Буду весьма благодарна за быстрое и справедливое решение этого вопроса. Скрепляю письмо своей личной подписью и печатью.

Ишад».

Стратон дважды перечел послание, на котором было написано: «Критиасу».

Проклятье! «Критиасу»!

— Немедленно отпустить! — точно очнувшись, резко велел он и заорал не своим голосом, когда стражники замешкались, не сразу поняв приказ:

— Да отпустите же его наконец!

Стратон подождал, пока стражники отойдут достаточно далеко, и только тогда спросил, держа письмо в дрожащей руке:

— Какое отношение это имеет к Критиасу?

— К кому?..

— Мой напарник пропал, будьте вы все прокляты! Исчез в тот самый момент, когда арестовывали Морию вместе с ее поганым куском золота! Лавка ювелира — последнее место, где его видели.

Куда он делся, говори!

— Не знаю! — Стилчо явно не лгал; вид у него был крайне растерянный. У Стратона екнуло сердце: он терял последнюю надежду. — Я и правда не знаю. Я знаю только, что Морию забрали — вот и все. А Критиас действительно там был, я сам его видел.
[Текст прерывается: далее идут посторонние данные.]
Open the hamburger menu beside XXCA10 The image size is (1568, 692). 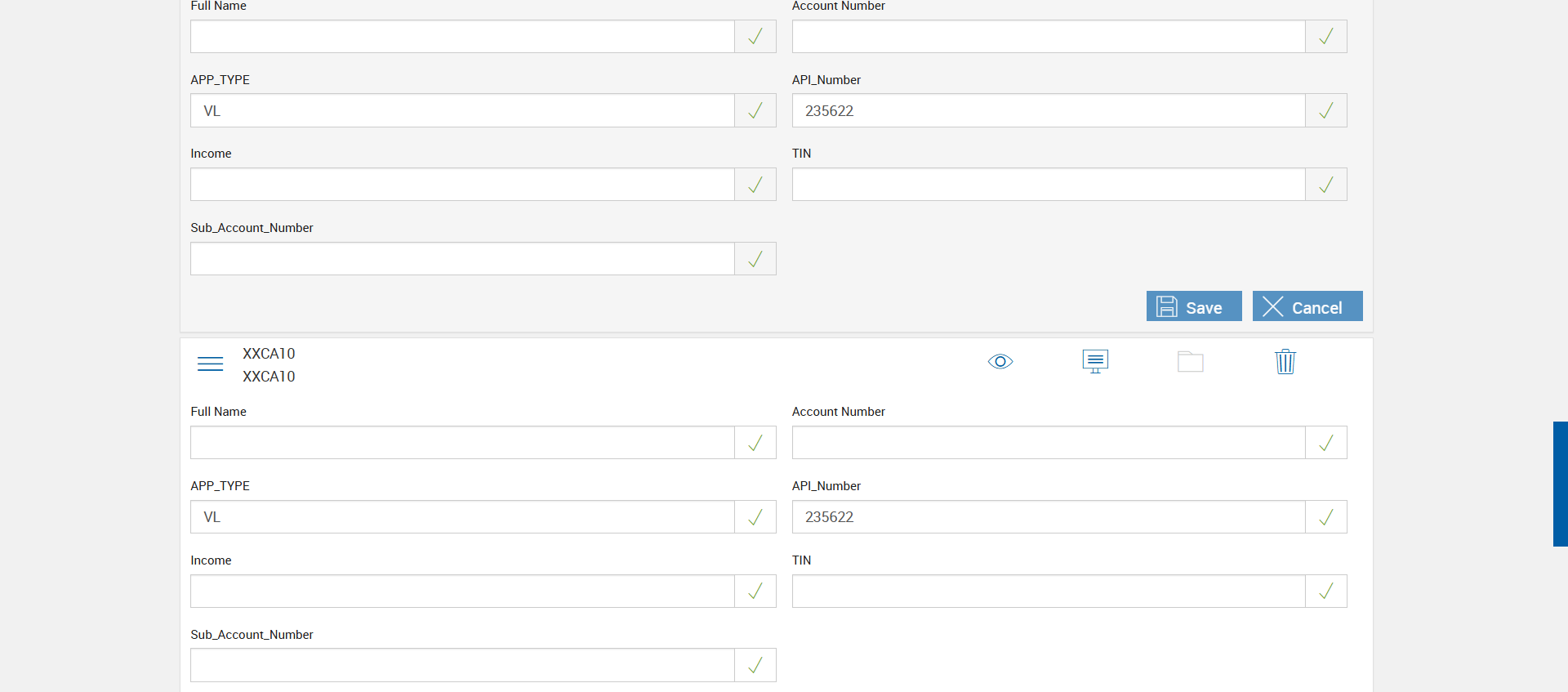coord(210,364)
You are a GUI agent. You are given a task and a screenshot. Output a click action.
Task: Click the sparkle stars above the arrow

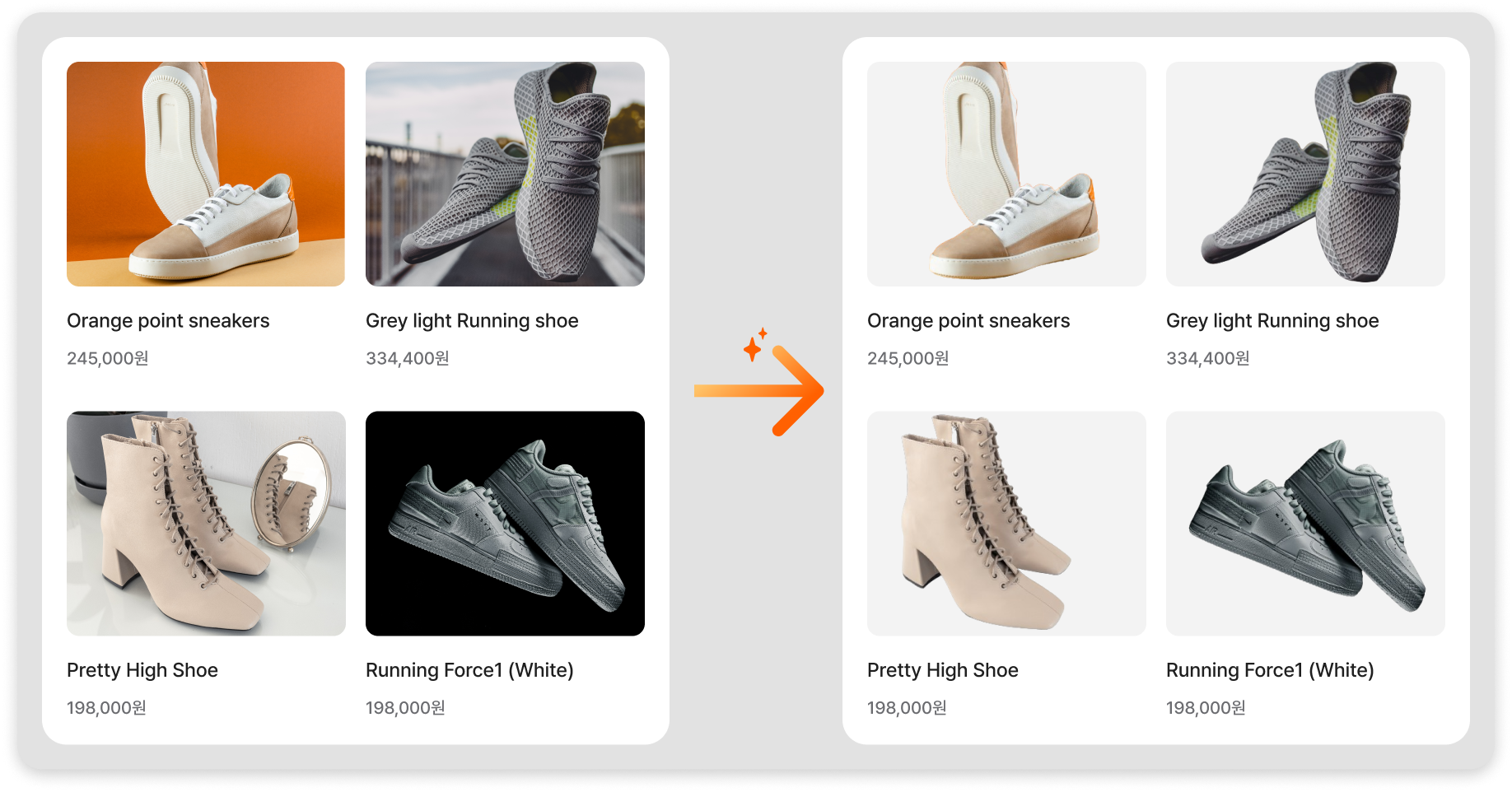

На углу улиц Регента и Верхней. Верхом на сером жеребце. Я побоялся, что стражники и меня заодно прихватят, вот и удрал.

Хотя он за мной и не гнался. Это чистая правда, Страт. Я же был одним из вас. Клянусь.., это чистая правда. И больше я ничего не знаю.

— А Мория? Она что-нибудь знает?

Стилчо покачал головой:

— Вряд ли. Я ведь за ней потащился только потому, что она тайком взяла золото и, ничего мне не сказав, к этому ювелиру одна через весь город побежала. Чувствовал я, нарвется она на неприятности!.. — Догадавшись, что говорит лишнее, Стилчо умолк, не закончив фразу. В глазах у него явственно читалось отчаяние — как у человека, который невольно разоткровенничался с тем, кто уже перешел на другую сторону баррикад. — В общем, в письме все сказано. Там и Ее печать стоит.

— Ее печать? Так это она, будь она проклята, очередную игру затеяла?

— Нет! Всеми богами клянусь! Нет… Вряд ли…

Но письмо же было адресовано Критиасу! Значит, Ишад и впрямь ничего не знала?

Однако она-то и может все разузнать!

— Сержант!

— Слушаюсь!

— Табличку и стило! Живо! — Стратон схватил Стилчо за руку и подтащил ближе. — А я считал, что ты от Нее тогда ушел. Живым.

— Теперь придется вернуться. — Стилчо с трудом высвободил руку из мертвой хватки Стратона. Его единственный глаз смотрел на бывшего товарища с невыразимым отчаянием. — Не так-то просто выжить, оказавшись выброшенным на улицу…

— Если хочешь, могу пристроить тебя в городскую стражу.

Сделаю тебе такое одолжение. Хотя ты мог бы и раньше ко мне обратиться, я ведь твой должник.

— Слишком.., поздно… — На Стилчо было страшно смотреть. — Поздно!

— Значит, Она снова тебя к рукам прибрала? — О боги, неужели? Да только в такой холод не разберешь…

— Да, снова. И М-морию. Нам уже ничем не поможешь, Страт. Прошу тебя, ради всех богов, вытащи Морию оттуда! Ты же сам сказал, что должен мне… Так вытащи ее из этой проклятой дыры, умоляю!..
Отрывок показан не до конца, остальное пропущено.